Construction of a plant to treat mercury-laden water stemming from building demolition at the Department of Energy’s Oak Ridge Site in Tennessee is more than a third complete, an agency spokesperson said Tuesday.
Construction of the Outfall 200 Mercury Treatment Facility by a joint venture of Louisiana-based APTIM and Idaho-based North Wind is about 35% done, the DOE Office of Environmental Management spokesperson said in an email response to an inquiry from Weapons Complex Monitor.

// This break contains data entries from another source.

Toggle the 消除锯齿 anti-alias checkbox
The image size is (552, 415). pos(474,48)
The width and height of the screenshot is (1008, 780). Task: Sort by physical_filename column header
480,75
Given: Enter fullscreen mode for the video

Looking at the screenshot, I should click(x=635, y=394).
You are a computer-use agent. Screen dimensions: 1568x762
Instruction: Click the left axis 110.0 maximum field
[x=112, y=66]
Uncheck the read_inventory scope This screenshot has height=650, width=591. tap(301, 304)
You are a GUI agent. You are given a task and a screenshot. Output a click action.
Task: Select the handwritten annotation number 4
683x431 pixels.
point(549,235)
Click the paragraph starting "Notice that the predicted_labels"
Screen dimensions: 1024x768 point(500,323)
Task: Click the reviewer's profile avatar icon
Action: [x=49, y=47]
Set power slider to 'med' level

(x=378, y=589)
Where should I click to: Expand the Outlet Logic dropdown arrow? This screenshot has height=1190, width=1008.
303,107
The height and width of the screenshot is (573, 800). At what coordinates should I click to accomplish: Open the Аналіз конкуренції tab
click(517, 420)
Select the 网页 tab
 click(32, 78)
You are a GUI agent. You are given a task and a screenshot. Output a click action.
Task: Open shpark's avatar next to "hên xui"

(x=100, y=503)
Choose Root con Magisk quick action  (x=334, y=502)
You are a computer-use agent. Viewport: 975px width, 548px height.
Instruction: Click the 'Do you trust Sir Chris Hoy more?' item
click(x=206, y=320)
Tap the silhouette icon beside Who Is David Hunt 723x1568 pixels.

That’s up from about 25% at the beginning of 2021. The construction joint venture, which holds a $101-million contract scheduled to end in December 2022, has about 120 workers on the project, the APTIM-North Wind spokesperson said. Contract work started in 2018. The facility should be up and running in 2025 and, according to the 2022 budget request for DOE’s Office of Environmental Management, cost a little under $225 million.
The facility at the Y-12 National Security Complex should treat up to 3,000 gallons per minute, reducing mercury concentrations in the water by 84%, according to an APTIM website.
During the Cold War days of the 1950s and 1960s, Y-12 used more than 20-million pounds of mercury, 700,000 pounds of which was evidently absorbed into the site’s buildings, soil and groundwater, APTIM said. Major demolition of old buildings is planned in upcoming years and the treatment is expected to blunt the impact of mercury that migrates from the structures.
The DOE said in a release this week that three 1940s-era buildings at Y-12 will soon be ready for demolition— Alpha-2, the Old Steam Plant, and the Old Criticality Experiment Laboratory. Deactivation is already underway at Alpha-2, also known as Building 9201-2. It is the largest of the structures at 325,000-square-feet.